Commission Delegated Regulation (EU) 2020/2034 of 6 October 2020 supplementing Regulation (EU) No 376/2014 of the European Parliament and of the Council as regards the common European risk classification scheme (Text with EEA relevance)

C/2020/6763

OJ L 416, 11.12.2020, p. 1–10 (BG, ES, CS, DA, DE, ET, EL, EN, FR, HR, IT, LV, LT, HU, MT, NL, PL, PT, RO, SK, SL, FI, SV)

In force

ELI: http://data.europa.eu/eli/reg_del/2020/2034/oj

11.12.2020   

EN

Official Journal of the European Union

L 416/1


COMMISSION DELEGATED REGULATION (EU) 2020/2034

of 6 October 2020

supplementing Regulation (EU) No 376/2014 of the European Parliament and of the Council as regards the common European risk classification scheme

(Text with EEA relevance)

THE EUROPEAN COMMISSION,

Having regard to the Treaty on the Functioning of the European Union,

Having regard to Regulation (EU) No 376/2014 of the European Parliament and of the Council of 3 April 2014 on the reporting, analysis and follow-up of occurrences in civil aviation, amending Regulation (EU) No 996/2010 of the European Parliament and of the Council and repealing Directive 2003/42/EC of the European Parliament and of the Council and Commission Regulations (EC) No 1321/2007 and (EC) No 1330/2007 (1), and in particular Article 7(6) thereof,

Whereas:

(1)

The Commission, in close cooperation with the Member States and the European Union Aviation Safety Agency (‘Agency’) through the network of aviation safety analysts, developed a methodology for the classification of occurrences in terms of safety risk, by taking into account the need for compatibility with existing risk classification schemes.
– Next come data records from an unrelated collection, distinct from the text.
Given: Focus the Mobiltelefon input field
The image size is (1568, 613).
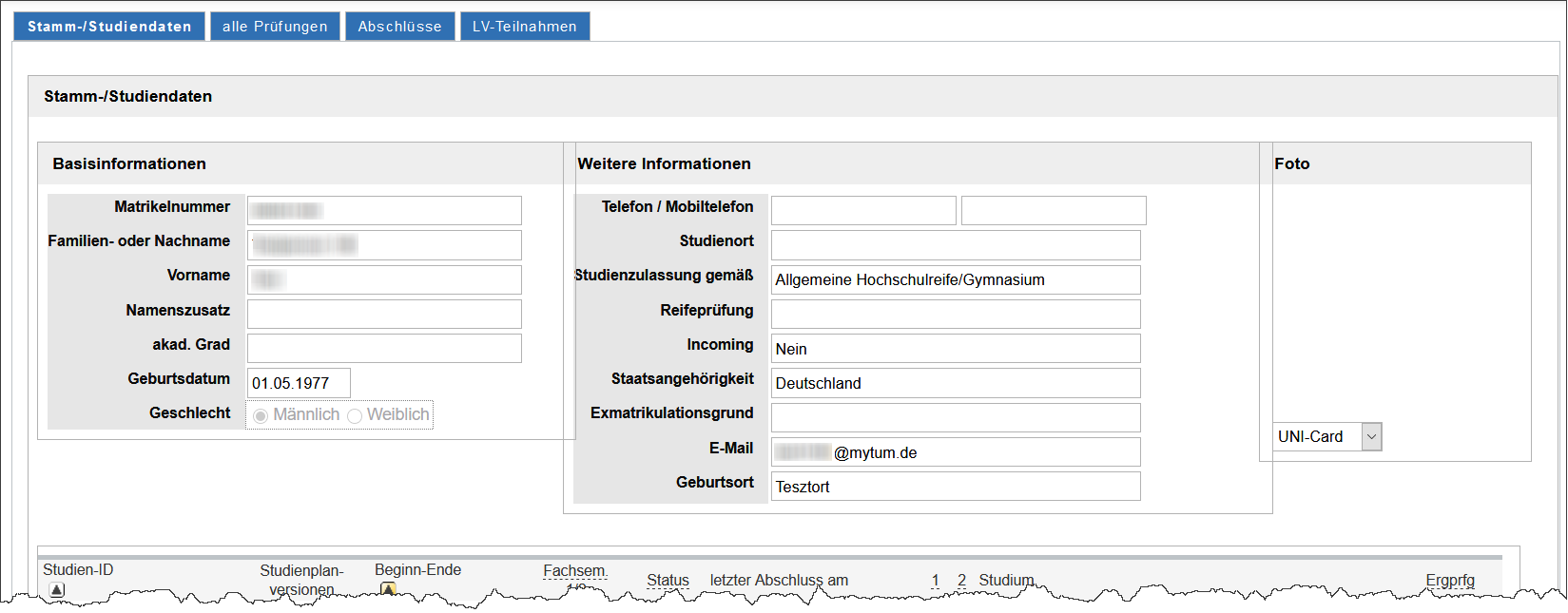Looking at the screenshot, I should [1053, 211].
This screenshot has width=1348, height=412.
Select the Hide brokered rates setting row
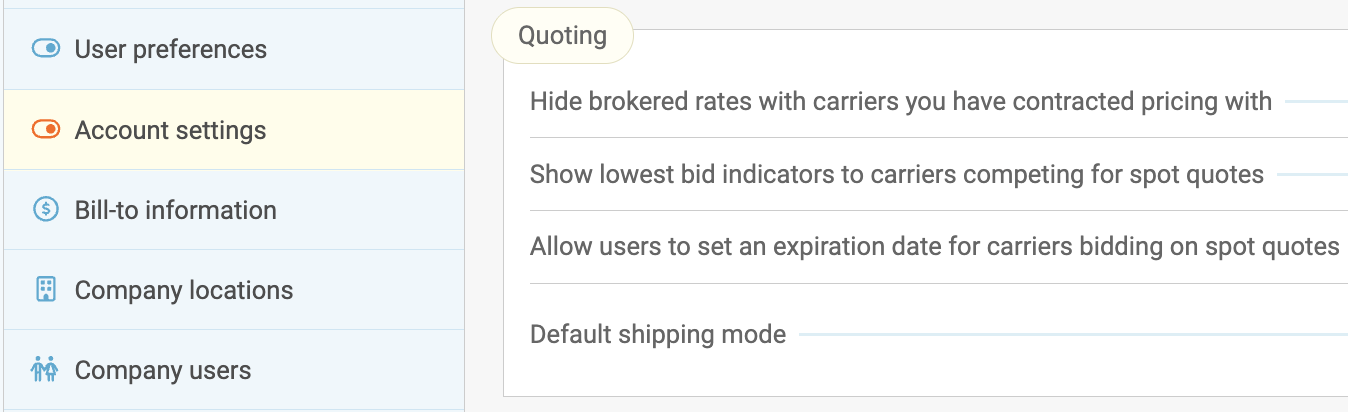coord(900,101)
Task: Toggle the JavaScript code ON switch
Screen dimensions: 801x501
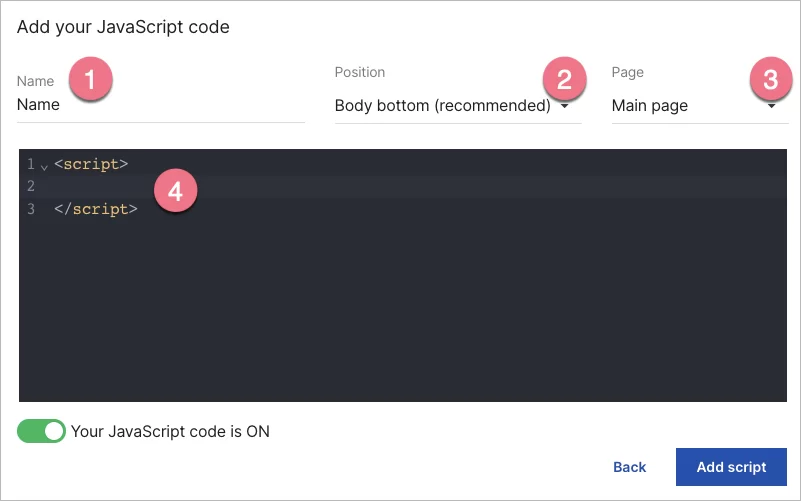Action: click(x=41, y=431)
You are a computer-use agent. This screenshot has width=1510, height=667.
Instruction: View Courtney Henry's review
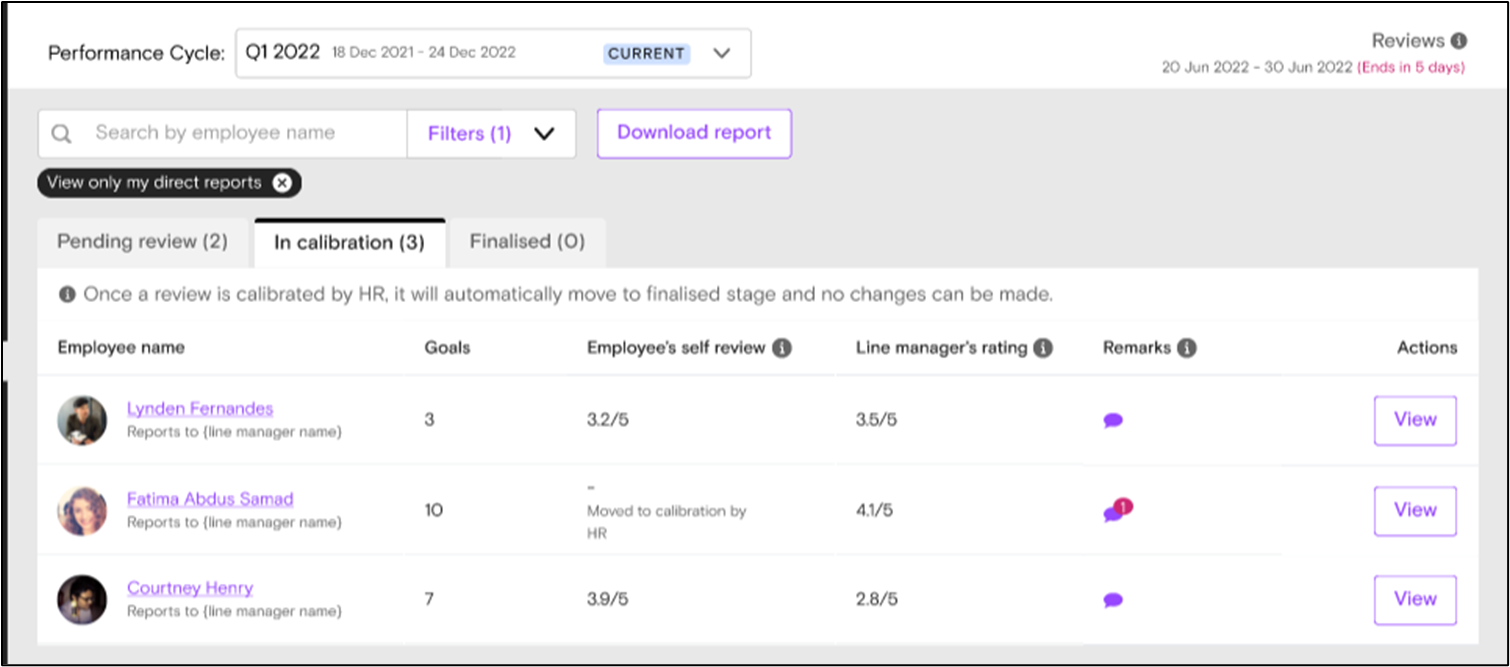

The common European risk classification scheme (‘ERCS’) was developed by 15 May 2017 in accordance with the target date set out in Article 7(5) of Regulation (EU) No 376/2014. The ERCS should be now set out in this Regulation.

(2)

It should support the competent authorities of the Member States and the Agency in their assessment of occurrences, its key purpose should be the identification and classification in a harmonised manner of the level of risk posed by each occurrence to aviation safety. Its purpose should not be the identification of the outcome of the occurrence.

(3)

The ERCS should also allow for the identification of rapid actions needed in reply to high-risk safety occurrences. It should also enable the identification of key risk areas from aggregated information and the identification and comparison of their risk levels.

(4)

The ERCS should facilitate an integrated and harmonised approach to risk management across the European aviation system and therefore enable the competent authorities of Member States and the Agency to focus on safety improvement efforts in a harmonised manner as part of the European Plan for Aviation Safety referred to in Article 6 of Regulation (EU) 2018/1139 of the European Parliament and of the Council (2).

(5)

Commission Implementing Regulation (EU) 2019/317 (3) laying down a performance and charging scheme in the single European sky establishes the rate of runway incursions and separation minima infringement at Union level with a safety impact as the indicators to be monitored on an annual basis during the third reference period (RP3) that covers the calendar years 2020 to 2024 inclusive. This Regulation should be applied as of l January 2021 to align the use of the ERCS with the start of the RP3 second annual monitoring period and ensure the harmonised assessment of occurrences,

HAS ADOPTED THIS REGULATION:

Article 1

Subject matter

This Regulation sets out the common European risk classification scheme (ERCS) for the determination of the safety risk of an occurrence.

Article 2

Definitions

For the purposes of this Regulation, the following definitions shall apply:

(1)

‘European risk classification scheme’ or ‘ERCS’ means the methodology applied for the assessment of the risk posed by an occurrence to civil aviation in the form of a safety risk score;

(2)

‘ERCS matrix’ means a grid made up of the variables described in Article 3(3) which serves for the illustrative representation of the safety risk score;

(3)

‘safety risk score’ means the result of the risk classification of an occurrence by combining the values of the variables described in Article 3(3);

(4)

‘high-risk area’ means an area where an aircraft impact would cause numerous injuries, result in a high number of fatalities, or both because of the nature of the activities in that area, such as nuclear or chemical plants;

(5)

‘populated area’ means an area with clustered or scattered buildings and a permanent human population, such as city, settlement, town, or village;

(6)

‘life changing injury’ means an injury reducing the person’s quality of life in regard to reduced mobility or reduced cognitive or physical ability in daily life.

Article 3

Common European risk classification scheme

1.   The ERCS is set out in the Annex.

2.   The ERCS shall address the safety risk of an occurrence and not its actual outcome. The assessment of each occurrence shall determine the worst likely accident outcome that the occurrence might have led to, and how close to that accident outcome the occurrence was.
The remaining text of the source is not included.